Begin at the line that contains "This screenshot has width=1080, height=612." and stop after the line that contains "coord(174,953)". Output only those records as a Markdown table with the columns Number and Line, leaving out blank lines.

___

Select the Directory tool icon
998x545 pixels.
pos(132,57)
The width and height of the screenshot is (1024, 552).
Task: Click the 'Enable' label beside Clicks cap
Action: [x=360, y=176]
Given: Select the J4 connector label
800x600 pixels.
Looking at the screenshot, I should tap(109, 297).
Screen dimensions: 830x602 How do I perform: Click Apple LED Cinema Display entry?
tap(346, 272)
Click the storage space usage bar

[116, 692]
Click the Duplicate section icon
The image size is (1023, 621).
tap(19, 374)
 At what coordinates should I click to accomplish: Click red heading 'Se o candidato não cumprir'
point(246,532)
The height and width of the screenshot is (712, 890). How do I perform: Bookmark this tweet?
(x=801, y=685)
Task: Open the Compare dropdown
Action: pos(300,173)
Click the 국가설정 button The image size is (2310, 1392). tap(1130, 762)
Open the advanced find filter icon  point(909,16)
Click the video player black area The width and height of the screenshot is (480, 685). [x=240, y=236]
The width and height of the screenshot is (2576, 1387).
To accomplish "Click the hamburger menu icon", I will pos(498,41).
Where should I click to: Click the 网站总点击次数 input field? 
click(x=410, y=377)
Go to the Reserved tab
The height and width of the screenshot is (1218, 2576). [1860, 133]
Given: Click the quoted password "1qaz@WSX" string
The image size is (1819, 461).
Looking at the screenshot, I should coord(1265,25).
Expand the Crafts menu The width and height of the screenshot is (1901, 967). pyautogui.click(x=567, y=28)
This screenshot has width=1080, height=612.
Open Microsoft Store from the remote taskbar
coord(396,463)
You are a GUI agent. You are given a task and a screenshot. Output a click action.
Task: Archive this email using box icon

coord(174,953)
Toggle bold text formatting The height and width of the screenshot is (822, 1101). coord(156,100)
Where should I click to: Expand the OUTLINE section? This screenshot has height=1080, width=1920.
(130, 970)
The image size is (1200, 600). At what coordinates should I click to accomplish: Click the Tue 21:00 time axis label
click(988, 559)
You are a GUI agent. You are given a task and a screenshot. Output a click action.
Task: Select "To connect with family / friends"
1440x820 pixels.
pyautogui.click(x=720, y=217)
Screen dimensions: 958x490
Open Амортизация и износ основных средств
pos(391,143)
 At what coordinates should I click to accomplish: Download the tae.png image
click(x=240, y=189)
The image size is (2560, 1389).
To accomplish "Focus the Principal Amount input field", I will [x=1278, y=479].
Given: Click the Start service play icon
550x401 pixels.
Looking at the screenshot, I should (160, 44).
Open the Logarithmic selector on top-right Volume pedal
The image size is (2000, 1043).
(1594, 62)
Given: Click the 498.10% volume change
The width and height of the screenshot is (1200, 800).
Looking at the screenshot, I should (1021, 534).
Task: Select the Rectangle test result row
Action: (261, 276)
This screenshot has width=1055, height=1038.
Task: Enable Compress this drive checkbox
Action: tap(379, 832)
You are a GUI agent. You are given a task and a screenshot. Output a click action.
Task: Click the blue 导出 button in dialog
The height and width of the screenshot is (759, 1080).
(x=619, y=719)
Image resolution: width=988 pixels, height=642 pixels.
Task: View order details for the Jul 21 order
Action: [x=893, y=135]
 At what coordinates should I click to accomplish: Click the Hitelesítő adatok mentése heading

___

* _Exercise answer_
| Number | Line |
|---|---|
| 1 | This screenshot has width=1080, height=612. |
| 2 | Open Microsoft Store from the remote taskbar |
| 3 | coord(396,463) |
| 4 | You are a GUI agent. You are given a task and a screenshot. Output a click action. |
| 5 | Task: Archive this email using box icon |
| 6 | coord(174,953) |